Each line, starting at the one with "Viewport: 651px width, 450px" and running to the end of the data below, is to be set down again exactly, both ends included; leave pictures out.

Start of Extracted material

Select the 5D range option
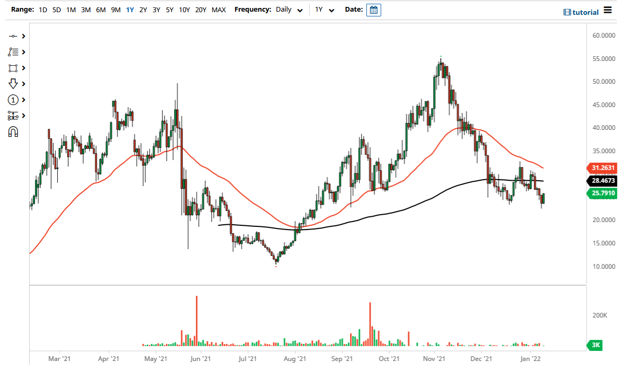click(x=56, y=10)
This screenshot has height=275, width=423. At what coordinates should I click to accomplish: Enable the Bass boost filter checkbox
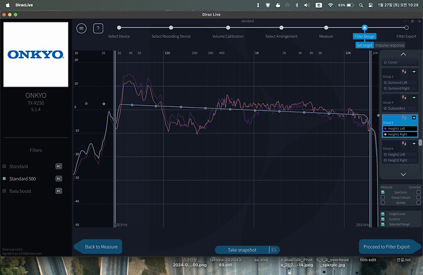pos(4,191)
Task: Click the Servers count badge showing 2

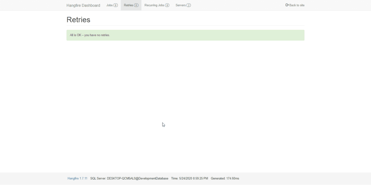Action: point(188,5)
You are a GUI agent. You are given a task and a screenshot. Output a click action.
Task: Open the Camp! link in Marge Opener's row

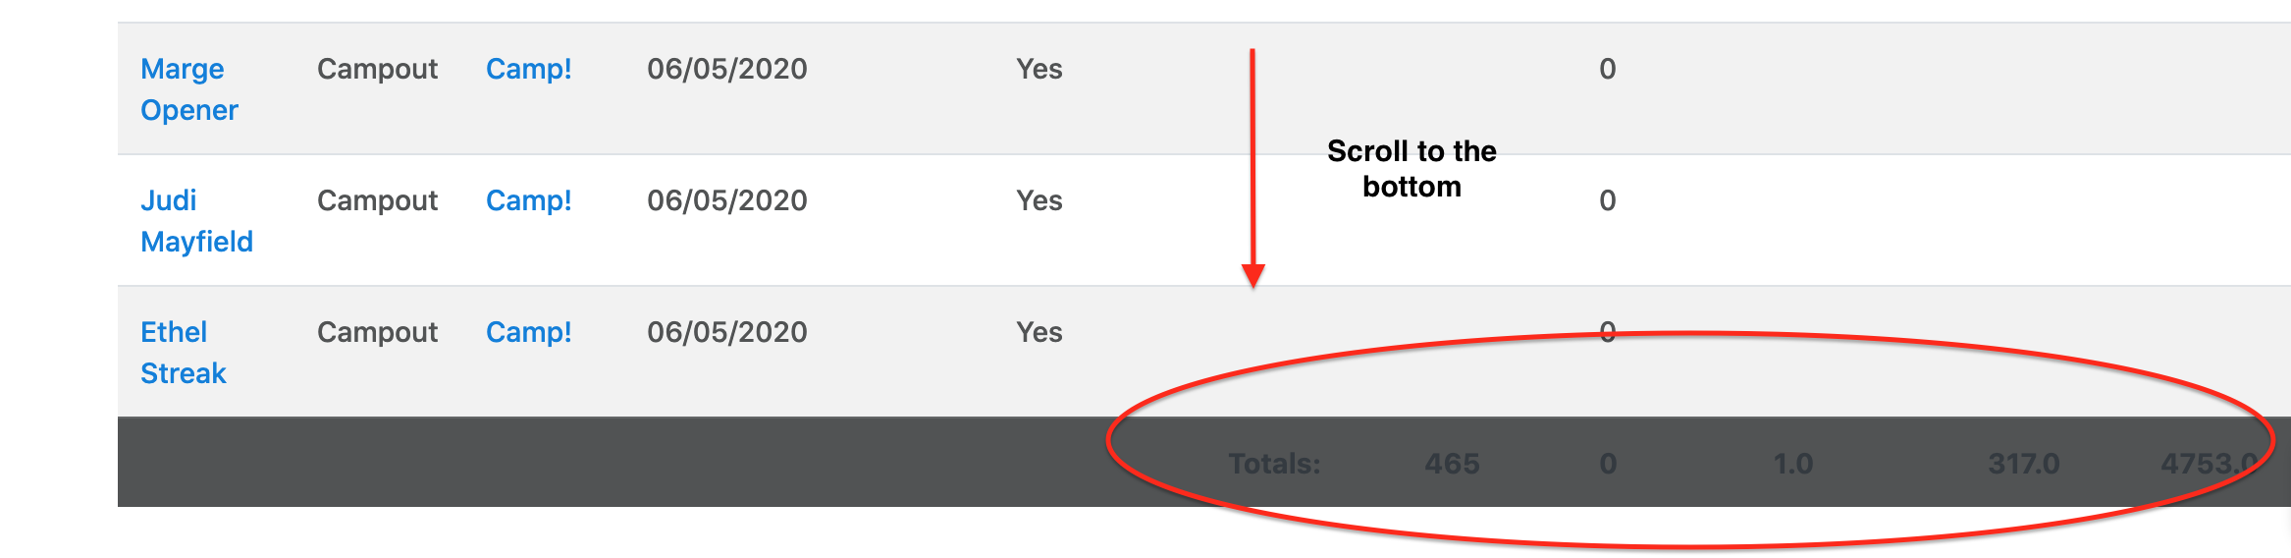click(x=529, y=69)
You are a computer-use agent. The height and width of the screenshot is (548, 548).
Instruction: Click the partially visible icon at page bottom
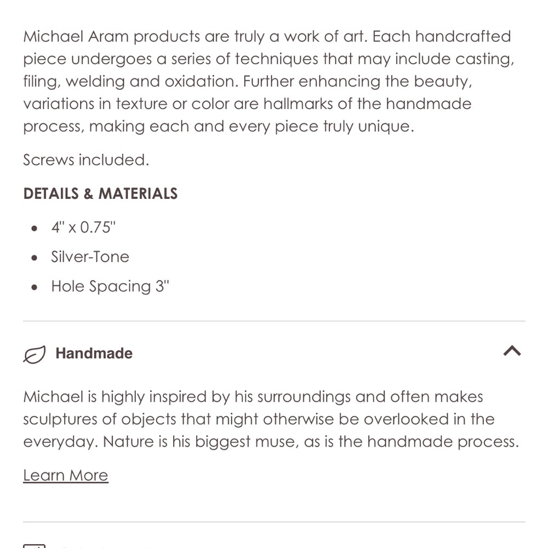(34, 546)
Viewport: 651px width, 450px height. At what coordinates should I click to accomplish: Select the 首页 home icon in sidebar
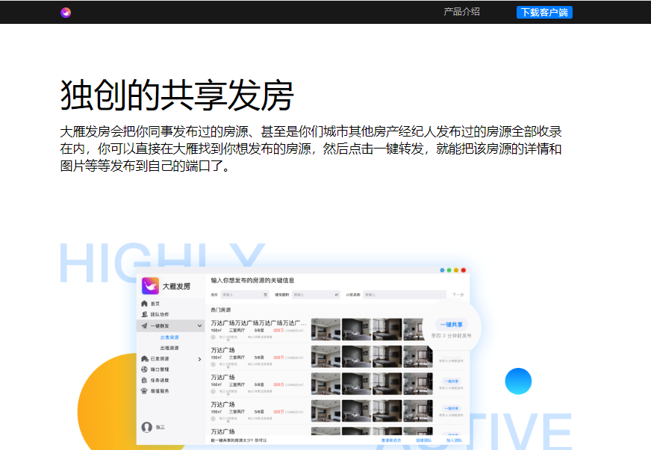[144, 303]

End of Extracted material

[Your solution]
Viewport: 651px width, 450px height. At what coordinates should I click to accomplish: Select the 首页 home icon in sidebar
[144, 303]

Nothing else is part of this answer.